Let's have some direct talk about the foolishness of
so-called rape culture:
Gender relations on campus have never been more tenuous, as evidenced by our current obsession with what we’ve carelessly labeled a ‘rape culture.’ Yet among all the rhetoric, no one has thought to ask the obvious: How did we land in such a messy and litigious sexual environment? Do we honestly believe the average college male poses a grave threat to the average college female? That would mean the previous generation of mothers just happened to produce a giant crop of rapists. Either that or something in the water caused men to turn on women en masse.
C’mon. Sex on campus isn’t new—what’s new is the nature of that sex...

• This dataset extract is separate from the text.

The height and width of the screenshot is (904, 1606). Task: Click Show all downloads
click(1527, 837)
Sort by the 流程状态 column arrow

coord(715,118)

There is no rape culture on campus. (Note I didn’t say no one’s ever been raped on campus.) What there is is an awful lot of gray between the sheets. And this phenomenon exists because, for one thing, two people are drunk—which is a problem in itself—and because women are under the impression their libidos are the same as men’s. They are not. When women have sex, it isn’t recreational. It’s significant. That is why women sometimes lie about having been raped. They’re distraught over the previous night’s (or previous year’s) events.
Yes, women lie about rape. (If this upsets you to hear, you have an undeniable bias against men. Your knee-jerk reaction is that men are inherently bad and women are inherently good.) They lie because not many women are able to have sex for fun and walk away unscathed. That’s why they’re almost always drunk when the sexual liaison occurs.
That isn’t victim blaming, nor does it make men blameless. It just means the real phenomenon that exists on campus is that men, who are more sexually charged by nature, are responding to women’s advances and getting burned.
As I say so often when it comes to these liberal memes, you have to wonder
why some people choose to believe that something like "rape culture" exists. What (good) do they get out of such a sick belief?
1 comment:
Pop culture has for the last forty years tried to convince women that sex without love is possible. For most women it is not. There's a reason for that and it has to do with the hardwiring that pushes us to seek a mate and settle down. Feminists may not like that, but those same feminists will buy into the reproductive clock myth that drives even lesbian couples to conceive before time runs out.